Get More from Your Restaurant’s POS System

Most of us adore our point of sale systems simply because they make it easier to ring up, record and analyze sales. “It helps me move customers quickly through lines — a key benefit that helps my quick-service restaurant process more customers and earn more revenue,” says Anthony Miller, owner of the Squeaky Beaker Café in Cambridge, MA.

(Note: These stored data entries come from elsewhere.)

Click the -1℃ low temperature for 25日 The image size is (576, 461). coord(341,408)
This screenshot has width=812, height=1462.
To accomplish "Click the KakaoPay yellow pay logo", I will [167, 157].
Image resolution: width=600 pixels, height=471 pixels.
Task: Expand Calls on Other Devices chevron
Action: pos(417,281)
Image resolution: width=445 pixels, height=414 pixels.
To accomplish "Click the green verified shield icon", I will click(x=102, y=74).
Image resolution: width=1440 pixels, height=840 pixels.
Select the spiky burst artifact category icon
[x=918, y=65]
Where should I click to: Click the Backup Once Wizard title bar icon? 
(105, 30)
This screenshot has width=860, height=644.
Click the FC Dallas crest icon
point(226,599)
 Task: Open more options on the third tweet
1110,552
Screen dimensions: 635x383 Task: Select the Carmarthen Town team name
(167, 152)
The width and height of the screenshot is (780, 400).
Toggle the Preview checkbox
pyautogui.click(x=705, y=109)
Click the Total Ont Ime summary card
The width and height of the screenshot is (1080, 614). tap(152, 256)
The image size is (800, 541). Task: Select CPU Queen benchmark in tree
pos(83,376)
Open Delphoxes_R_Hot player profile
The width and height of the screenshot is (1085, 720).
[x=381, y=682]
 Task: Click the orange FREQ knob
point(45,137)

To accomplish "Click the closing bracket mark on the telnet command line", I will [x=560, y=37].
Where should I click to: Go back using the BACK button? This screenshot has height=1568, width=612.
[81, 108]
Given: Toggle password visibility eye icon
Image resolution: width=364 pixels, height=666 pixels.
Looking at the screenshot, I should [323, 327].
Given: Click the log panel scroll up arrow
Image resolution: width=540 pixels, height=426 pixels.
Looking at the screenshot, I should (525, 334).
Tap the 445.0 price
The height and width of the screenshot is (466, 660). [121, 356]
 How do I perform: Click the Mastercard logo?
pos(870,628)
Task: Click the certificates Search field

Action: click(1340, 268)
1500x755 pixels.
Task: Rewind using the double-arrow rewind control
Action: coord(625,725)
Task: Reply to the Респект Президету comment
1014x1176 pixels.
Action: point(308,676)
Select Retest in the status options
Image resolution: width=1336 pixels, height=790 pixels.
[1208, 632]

But owners like Miller know if you’re only using your restaurant POS system for completing sales transactions, you’re missing out on the true money-saving and money-making power of this useful tool. Here’s how you can get more from your POS software:

• Optimize Operations: Most point of sale software has the capability to handle scheduling, reducing the time it takes to create staffing plans. Ken Priest, director of operations for Genuine Roadside in New York, NY, runs a labor report in the POS and compares the numbers to the schedule and projected sales. “We use this information like we’re balancing a checkbook; we balance hours or labor dollars to the actual sales and hours used to ensure we’re not overdrawn,” he explains. Point of sale systems can also help you make operations more efficient during a shift, according to Robin Gagnon, restaurant broker and principal with We Sell Restaurants in Atlanta, GA. “Having a POS system printing tickets to a bar while simultaneously printing orders to the kitchen is a time- and labor-saver.” Fewer trips means faster service and more tables turned over.

• Track Peak Hours: “By watching our POS system we’re able to see the busiest times of the day and schedule accordingly,” says Deli Ohio co-owner and general manager Ryan Miller. The Canton-based restaurateur used POS software to identify an ongoing trend of lower traffic last winter. “We adjusted our hours and closed earlier three nights a week with the goal and intention of driving customers in the door on Thursday and Friday nights, rather than spreading them out over Monday through Friday,” he explains. “This helped us cut costs with labor and food costs, as well as utilities.”

• Reduce Shrinkage and Loss: “Besides food and labor, we can track every delete, void, comp and manager override made on each check,” Priest says. “Since every keystroke is annotated, we have the ability to pull up a guest check and watch every item being added or deleted. This is a valuable training tool and a way we can monitor transactions in real time to identify any questionable activity occurring at the POS terminal.” If identified, he has the ability — and proof — to move swiftly to stamp out theft and minimize its impact.

• Track Inventory: When properly configured, your POS system lets you manage food from the time it comes in to the restaurant till it gets to the table. “We have immediate information where all our inventory is and where it’s gone on its way to our guests,” Priest says. “We know if we are over- or under-portioning, or if we have abundant waste. Managers are trained to act on these real-time numbers to keep us as accurate as possible.”

This kind of data consolidation is the most valuable and potentially most underutilized POS system feature, Gagnon says. “It gives a restaurateur the ability to understand sales and productivity at a glance, including sales per hour, sales per labor hour, most and least popular items on the menu, and much more,” she explains. “A POS system is a window to the operation that allows an operator to have complete control over his variable costs — food and labor — and maximize profit in the business.”